Google may or may not have achieved quantum supremacy already. But it seems to be only a matter of time before it’s an indisputable truth.
Another area where Google and pretty much every tech giant is deeply invested in is artificial intelligence.
Put the two together, quantum computing and AI, and you get what we can call Quantum AI.
The Age of Quantum AI
Google announced that it had built the world’s first real quantum processor, the 53-qubit Sycamore chip.
The company claimed its quantum computer could carry out complex calculations in 200 seconds. The same mathematical problem would take the most powerful supercomputer 10,000 years to perform.
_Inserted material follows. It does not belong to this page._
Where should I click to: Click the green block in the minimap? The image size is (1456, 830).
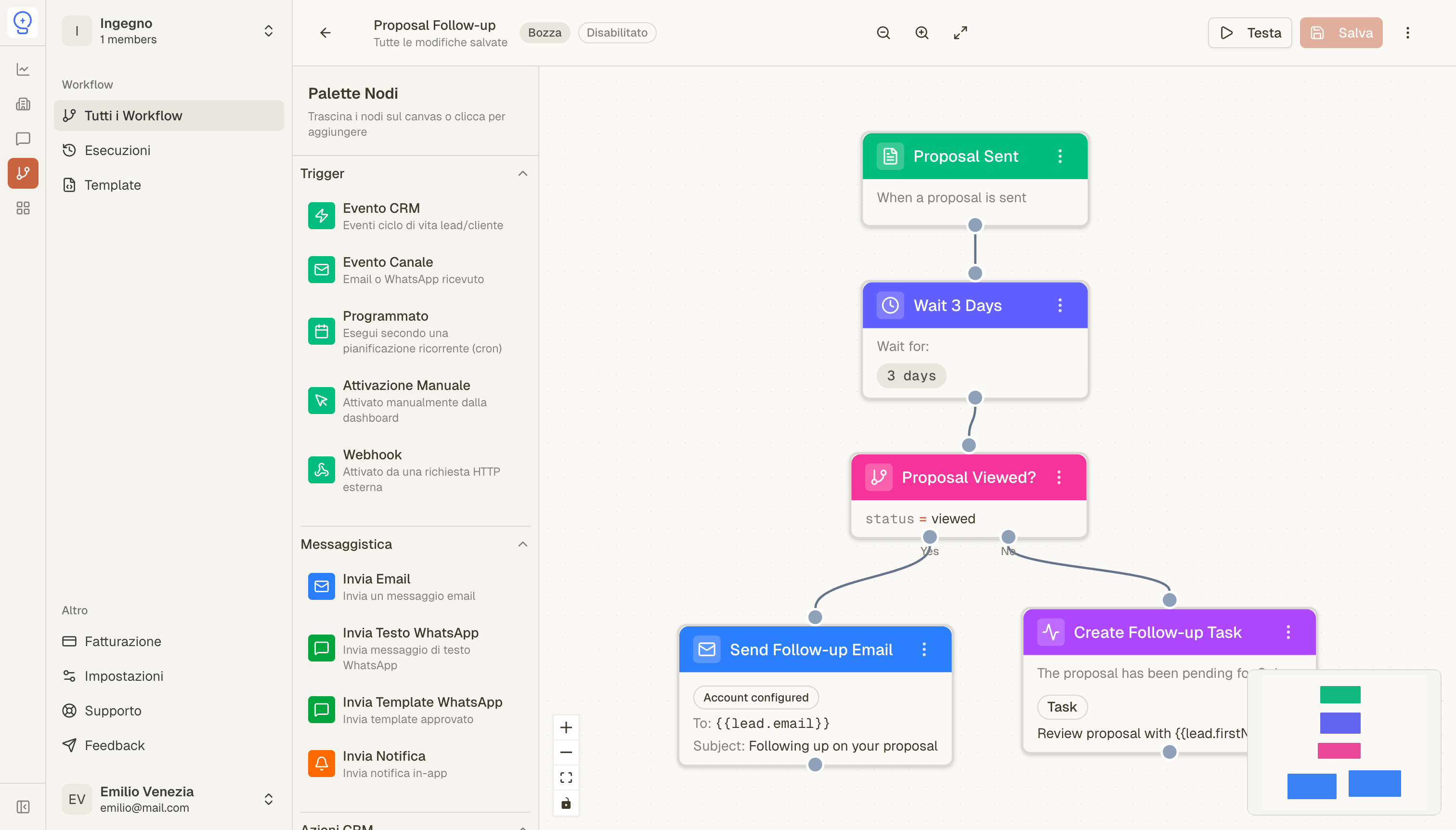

It seems that IBM took it a little bit personally, maybe because Big Blue’s Summit is the world’s fastest calculating machine, for now. IBM, which is making its 53-qubit system commercially available via the cloud, discredited Google claims.
Beyond Google and IBM’s debate, the quantum supremacy race is just starting. And as if that is not enough, there’s also the high-stakes artificial intelligence.
Quantum computing and AI aren’t just two parallel research fields that happen to meet somewhere. They’re more like a match made in heaven.
The hotly anticipated quantum supremacy, when it unequivocally arrives, would be a landmark achievement in and of itself. However, it is not really about “when” we get to this milestone more than “how” to handle its after-effects.
Big Data is the nexus between AI and quantum computers.
The former needs data and lots of it to learn and improve its intelligence. The latter are well-equipped to deal with huge swaths of data in a time-efficient manner.
Simply put, an AI system is an algorithm or software that runs on a computer. The more powerful the computer at digesting data, the more room for AI to grow.
In other words, quantum computing enlarges the scope of what’s already possible with machine learning.
What is Quantum Machine Learning
Quantum Machine Learning (QML) is an emerging interdisciplinary research field, which aims to bring quantum physics advantages to improve classical machine learning. While there’s a lot of applied research on AI, most of the quantum physics developments remain mostly theoretical.
This is where QML models and algorithms come in. They would bring the gap between the two disciplines. In the face of the rapid advances in AI, quantum computing developments seem to be slower and more abstract.
Quantum Machine Learning sets the bar high for expectations being at the crossroads of two of the most exciting sciences. Compared to classical machine learning, unsupervised, and self-learning, Quantum Intelligence is a lot faster and more efficient at solving real-world problems.
Financial modeling, weather forecasting, chemical simulations, and quantum cryptography are just a few examples of the areas that quantum AI would revolutionize.